* _YOUR INSTRUCTIONS_
For every line that contains the string "Given", pull that line out of the material below.

DATA LISTING Start Marker

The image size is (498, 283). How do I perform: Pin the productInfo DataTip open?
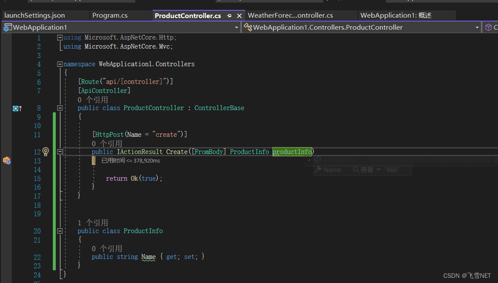[495, 160]
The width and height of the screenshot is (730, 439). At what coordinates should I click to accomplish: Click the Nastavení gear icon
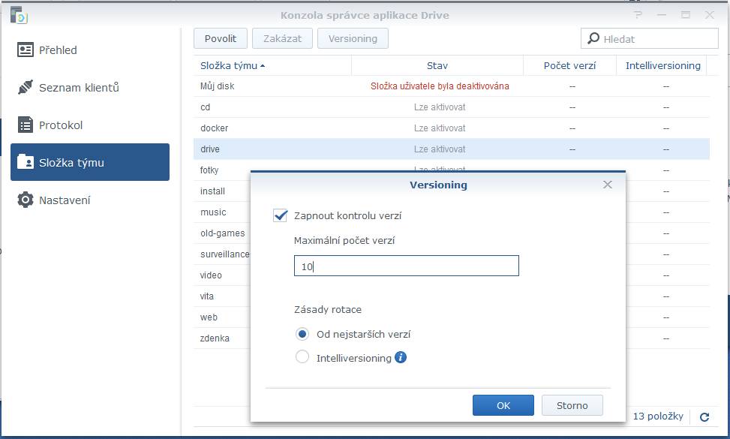(x=26, y=200)
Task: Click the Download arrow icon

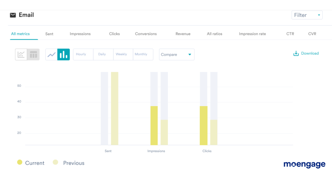Action: (x=296, y=54)
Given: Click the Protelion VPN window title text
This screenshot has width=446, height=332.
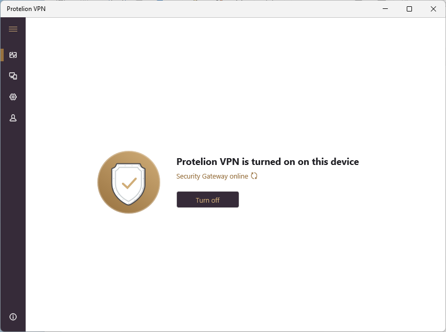Looking at the screenshot, I should 26,9.
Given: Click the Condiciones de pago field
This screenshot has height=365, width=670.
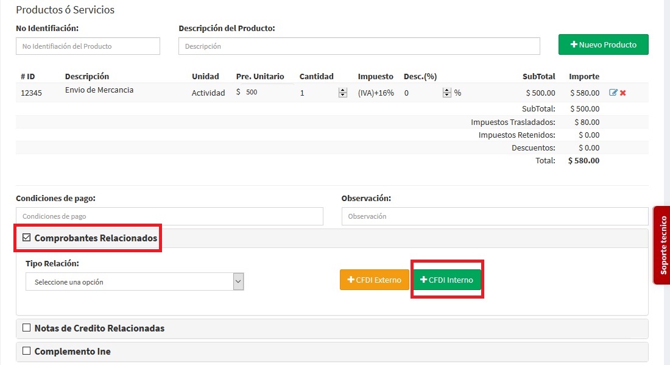Looking at the screenshot, I should click(169, 216).
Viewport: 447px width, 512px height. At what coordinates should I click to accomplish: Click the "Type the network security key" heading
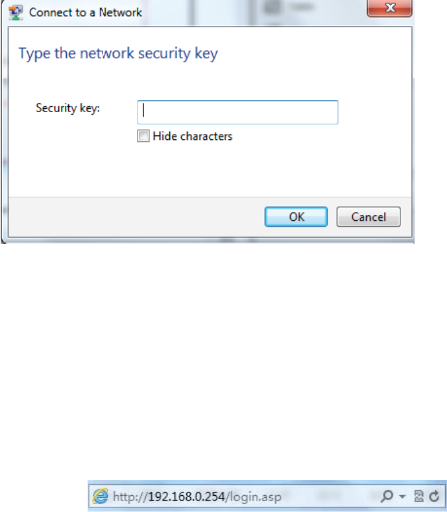point(118,53)

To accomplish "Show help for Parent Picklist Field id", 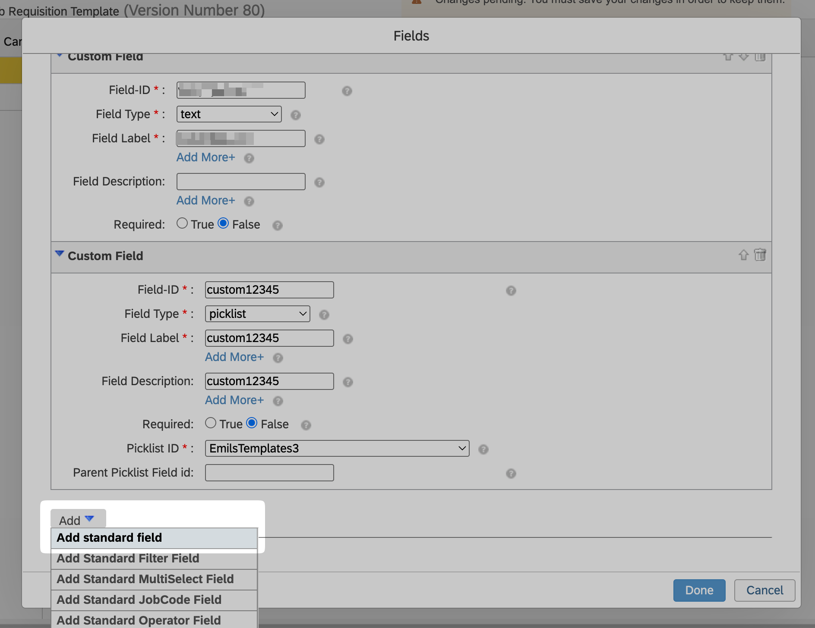I will tap(511, 474).
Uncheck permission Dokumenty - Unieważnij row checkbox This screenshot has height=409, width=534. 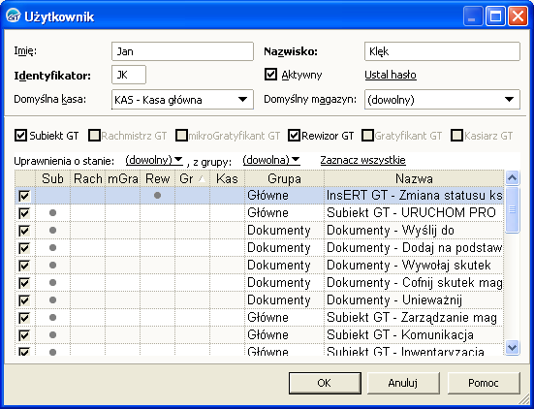[24, 300]
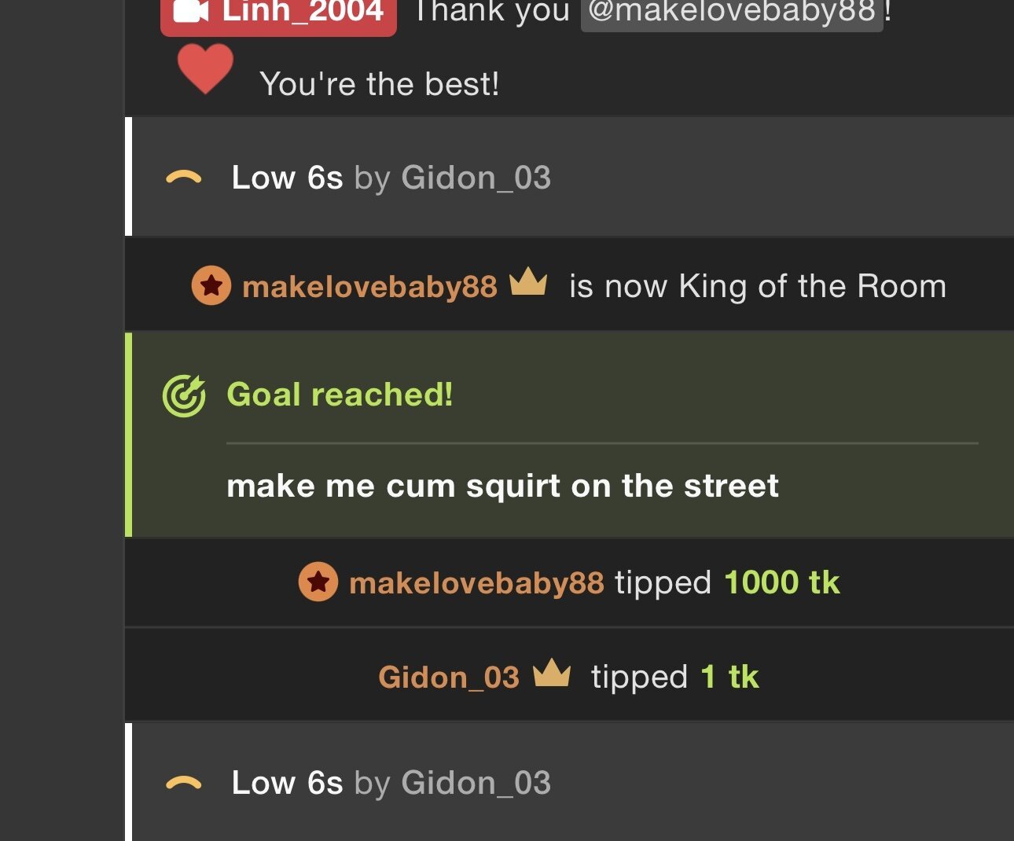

DATA LISTING End Marker

* _OUTPUT FOR THIS EXERCISE_
Given: Click the Protelion VPN window title text
Given: Click the Condiciones de pago field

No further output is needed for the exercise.